Elder Guru

Want to Look Young? How to Stop the Aging Process

Okay, so the title of this post is deliberately misleading, a lure if you will, to attract the unsuspecting web surfer eager, perhaps even desperate, to halt the aging process. We all know this is impossible, so why are we trying?

old_bangladeshi_drinking_teaI’m speaking to our cultural fascination with and celebration of – youth – and flowing from that, a desire by those in later life to cling to youth. People are pulling out all the stops to either consciously or subconsciously deny time’s effect on their bodies. Businesses picked up on the “youth desire” long ago and now actively promote it. It’s everywhere you turn, on billboards, television, magazine and the internet.

Take a look at Age Defy, for example. They even offer a service on “Airbrush Tanning” . . . am I the only one that finds that bizarre?

And what about this company? Agedefying-secrets.com Oooooh, they have the secret – in a bottle – for a fee.

Now, far be it from me to criticize anyone for buying a little age defying cream or take steps to prevent the development of wrinkles. There are some mornings that I wake up with tired bags bulging under my eyes that I just have to keep a container of Loreal eye lift cream in the bathroom cabinet to tighten that action up.
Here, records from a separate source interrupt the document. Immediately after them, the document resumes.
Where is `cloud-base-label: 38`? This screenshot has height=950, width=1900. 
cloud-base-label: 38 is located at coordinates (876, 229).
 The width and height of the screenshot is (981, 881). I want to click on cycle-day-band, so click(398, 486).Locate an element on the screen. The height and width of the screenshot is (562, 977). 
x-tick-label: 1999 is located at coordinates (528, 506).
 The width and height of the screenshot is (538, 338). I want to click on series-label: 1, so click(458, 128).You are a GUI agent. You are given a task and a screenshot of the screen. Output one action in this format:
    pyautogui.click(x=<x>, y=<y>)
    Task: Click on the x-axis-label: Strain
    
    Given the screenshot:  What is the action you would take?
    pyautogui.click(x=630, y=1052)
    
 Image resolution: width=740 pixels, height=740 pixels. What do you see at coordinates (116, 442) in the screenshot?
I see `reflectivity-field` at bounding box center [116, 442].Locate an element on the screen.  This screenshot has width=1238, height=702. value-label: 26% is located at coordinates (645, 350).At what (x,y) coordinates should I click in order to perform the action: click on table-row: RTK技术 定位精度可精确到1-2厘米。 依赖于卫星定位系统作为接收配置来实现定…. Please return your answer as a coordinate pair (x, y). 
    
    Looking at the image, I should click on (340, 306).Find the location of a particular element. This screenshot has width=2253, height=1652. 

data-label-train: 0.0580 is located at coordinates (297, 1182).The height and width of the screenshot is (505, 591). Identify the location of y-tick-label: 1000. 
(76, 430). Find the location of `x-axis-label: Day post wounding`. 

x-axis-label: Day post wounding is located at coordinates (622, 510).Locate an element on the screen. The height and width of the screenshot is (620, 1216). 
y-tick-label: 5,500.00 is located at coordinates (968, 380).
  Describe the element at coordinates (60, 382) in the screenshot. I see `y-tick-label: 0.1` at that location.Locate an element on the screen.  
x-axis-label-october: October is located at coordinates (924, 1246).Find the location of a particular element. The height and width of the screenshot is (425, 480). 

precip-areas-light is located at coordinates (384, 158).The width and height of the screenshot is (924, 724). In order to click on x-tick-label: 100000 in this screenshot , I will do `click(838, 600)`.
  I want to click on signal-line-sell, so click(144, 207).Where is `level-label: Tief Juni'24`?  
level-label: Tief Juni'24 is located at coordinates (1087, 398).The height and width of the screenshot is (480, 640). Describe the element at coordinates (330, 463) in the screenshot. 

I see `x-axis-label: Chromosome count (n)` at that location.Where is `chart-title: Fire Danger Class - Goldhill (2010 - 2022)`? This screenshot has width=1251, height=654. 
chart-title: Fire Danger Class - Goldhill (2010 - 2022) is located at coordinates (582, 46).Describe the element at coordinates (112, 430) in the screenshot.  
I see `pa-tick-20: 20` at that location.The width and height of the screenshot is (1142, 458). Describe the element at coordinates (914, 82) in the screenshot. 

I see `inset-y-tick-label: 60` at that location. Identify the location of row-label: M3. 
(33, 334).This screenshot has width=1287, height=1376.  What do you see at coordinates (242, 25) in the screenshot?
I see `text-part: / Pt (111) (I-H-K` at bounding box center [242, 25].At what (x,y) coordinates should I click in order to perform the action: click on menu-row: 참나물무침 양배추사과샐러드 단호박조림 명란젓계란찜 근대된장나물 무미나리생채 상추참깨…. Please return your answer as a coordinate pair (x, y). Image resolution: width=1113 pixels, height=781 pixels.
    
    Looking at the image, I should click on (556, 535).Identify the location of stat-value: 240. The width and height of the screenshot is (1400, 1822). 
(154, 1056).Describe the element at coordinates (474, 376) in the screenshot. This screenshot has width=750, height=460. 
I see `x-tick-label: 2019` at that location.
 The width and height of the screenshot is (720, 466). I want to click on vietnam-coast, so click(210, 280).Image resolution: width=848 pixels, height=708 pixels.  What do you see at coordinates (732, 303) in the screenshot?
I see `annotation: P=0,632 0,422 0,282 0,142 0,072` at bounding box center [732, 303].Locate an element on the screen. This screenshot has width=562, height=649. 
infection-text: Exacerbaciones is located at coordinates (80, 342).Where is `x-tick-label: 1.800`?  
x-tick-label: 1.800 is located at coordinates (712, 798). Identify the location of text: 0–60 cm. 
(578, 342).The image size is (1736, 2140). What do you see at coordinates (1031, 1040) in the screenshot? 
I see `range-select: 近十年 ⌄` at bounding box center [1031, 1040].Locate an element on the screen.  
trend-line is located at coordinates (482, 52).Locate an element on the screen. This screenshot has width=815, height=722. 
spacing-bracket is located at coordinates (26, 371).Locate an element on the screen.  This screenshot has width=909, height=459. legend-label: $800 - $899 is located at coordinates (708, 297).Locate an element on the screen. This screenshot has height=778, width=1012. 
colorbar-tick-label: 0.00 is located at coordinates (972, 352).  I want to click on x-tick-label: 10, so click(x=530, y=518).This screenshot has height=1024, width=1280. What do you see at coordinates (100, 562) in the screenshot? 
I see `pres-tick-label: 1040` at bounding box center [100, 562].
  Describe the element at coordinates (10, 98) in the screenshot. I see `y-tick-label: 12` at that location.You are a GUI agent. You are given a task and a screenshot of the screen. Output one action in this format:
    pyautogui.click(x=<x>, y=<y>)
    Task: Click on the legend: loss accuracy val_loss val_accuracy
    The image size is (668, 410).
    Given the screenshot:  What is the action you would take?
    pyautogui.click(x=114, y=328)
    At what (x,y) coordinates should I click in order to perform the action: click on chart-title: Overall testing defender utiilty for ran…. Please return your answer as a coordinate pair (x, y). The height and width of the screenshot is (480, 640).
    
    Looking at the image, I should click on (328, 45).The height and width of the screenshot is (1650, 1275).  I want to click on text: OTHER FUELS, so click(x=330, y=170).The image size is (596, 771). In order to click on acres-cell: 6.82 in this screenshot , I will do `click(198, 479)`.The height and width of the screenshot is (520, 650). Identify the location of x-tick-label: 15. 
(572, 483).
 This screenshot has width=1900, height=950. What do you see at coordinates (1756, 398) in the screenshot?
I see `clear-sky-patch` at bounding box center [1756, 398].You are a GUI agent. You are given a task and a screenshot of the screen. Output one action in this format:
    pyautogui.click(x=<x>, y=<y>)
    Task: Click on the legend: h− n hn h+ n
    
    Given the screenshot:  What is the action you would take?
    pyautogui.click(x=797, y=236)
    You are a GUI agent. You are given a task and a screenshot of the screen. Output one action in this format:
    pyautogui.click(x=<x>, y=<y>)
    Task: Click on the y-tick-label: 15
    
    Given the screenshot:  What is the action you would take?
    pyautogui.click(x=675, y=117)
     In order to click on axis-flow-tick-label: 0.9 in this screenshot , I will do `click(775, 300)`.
That’s coming from a 35-year-old male, so don’t read this post as a criticism of anyone seeking a more youthful appearance. No, I am not immune to societal influence. There are few that are.

What perplexes me, and what I’m writing to, is how strange this societal trend has become. We live in a time when gray hair is dunked in dye, anti-wrinkle cream is lathered on, and people aspire to become Botox beauties. Are we becoming a nation that, instead of aging gracefully, is aging disgracefully? What is wrong with wrinkles and gray hair?

Through this denial of aging are we losing an opportunity to face aging consciously and thoughtfully, and through that live, learn and grow? Are we eager to retain youthful looks, because looking old reminds us of our mortality, our eventual death? If so, what are the implications of such a denial?